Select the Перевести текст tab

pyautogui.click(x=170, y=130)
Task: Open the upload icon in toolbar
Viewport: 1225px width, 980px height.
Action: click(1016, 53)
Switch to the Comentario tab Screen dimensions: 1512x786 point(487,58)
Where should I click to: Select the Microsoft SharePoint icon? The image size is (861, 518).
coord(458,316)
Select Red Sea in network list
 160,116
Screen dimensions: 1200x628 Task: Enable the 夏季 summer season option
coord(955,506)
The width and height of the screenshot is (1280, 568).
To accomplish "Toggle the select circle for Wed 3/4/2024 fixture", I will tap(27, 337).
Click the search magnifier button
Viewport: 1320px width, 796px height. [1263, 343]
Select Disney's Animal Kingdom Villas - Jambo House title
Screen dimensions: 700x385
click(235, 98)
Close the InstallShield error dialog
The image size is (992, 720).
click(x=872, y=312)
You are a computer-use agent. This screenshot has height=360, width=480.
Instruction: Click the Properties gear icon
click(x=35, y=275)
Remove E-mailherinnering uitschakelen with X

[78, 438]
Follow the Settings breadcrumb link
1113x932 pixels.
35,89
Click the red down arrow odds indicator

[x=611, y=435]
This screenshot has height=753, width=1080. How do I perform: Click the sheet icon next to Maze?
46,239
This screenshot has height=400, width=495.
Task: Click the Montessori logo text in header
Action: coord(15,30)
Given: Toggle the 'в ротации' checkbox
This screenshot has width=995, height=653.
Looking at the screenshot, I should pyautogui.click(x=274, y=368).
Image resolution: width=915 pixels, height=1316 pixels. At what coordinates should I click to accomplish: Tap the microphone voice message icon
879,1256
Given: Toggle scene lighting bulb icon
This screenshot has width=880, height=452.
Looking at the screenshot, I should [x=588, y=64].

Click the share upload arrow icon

* Aim of the task: Every line of the material above must be set down again exactly.

* Task response:
Select the Перевести текст tab

pyautogui.click(x=170, y=130)
Task: Open the upload icon in toolbar
Viewport: 1225px width, 980px height.
Action: click(1016, 53)
Switch to the Comentario tab Screen dimensions: 1512x786 point(487,58)
Where should I click to: Select the Microsoft SharePoint icon? The image size is (861, 518).
coord(458,316)
Select Red Sea in network list
 160,116
Screen dimensions: 1200x628 Task: Enable the 夏季 summer season option
coord(955,506)
The width and height of the screenshot is (1280, 568).
To accomplish "Toggle the select circle for Wed 3/4/2024 fixture", I will tap(27, 337).
Click the search magnifier button
Viewport: 1320px width, 796px height. [1263, 343]
Select Disney's Animal Kingdom Villas - Jambo House title
Screen dimensions: 700x385
click(235, 98)
Close the InstallShield error dialog
The image size is (992, 720).
click(x=872, y=312)
You are a computer-use agent. This screenshot has height=360, width=480.
Instruction: Click the Properties gear icon
click(x=35, y=275)
Remove E-mailherinnering uitschakelen with X

[78, 438]
Follow the Settings breadcrumb link
1113x932 pixels.
35,89
Click the red down arrow odds indicator

[x=611, y=435]
This screenshot has height=753, width=1080. How do I perform: Click the sheet icon next to Maze?
46,239
This screenshot has height=400, width=495.
Task: Click the Montessori logo text in header
Action: coord(15,30)
Given: Toggle the 'в ротации' checkbox
This screenshot has width=995, height=653.
Looking at the screenshot, I should pyautogui.click(x=274, y=368).
Image resolution: width=915 pixels, height=1316 pixels. At what coordinates should I click to accomplish: Tap the microphone voice message icon
879,1256
Given: Toggle scene lighting bulb icon
This screenshot has width=880, height=452.
Looking at the screenshot, I should [x=588, y=64].

Click the share upload arrow icon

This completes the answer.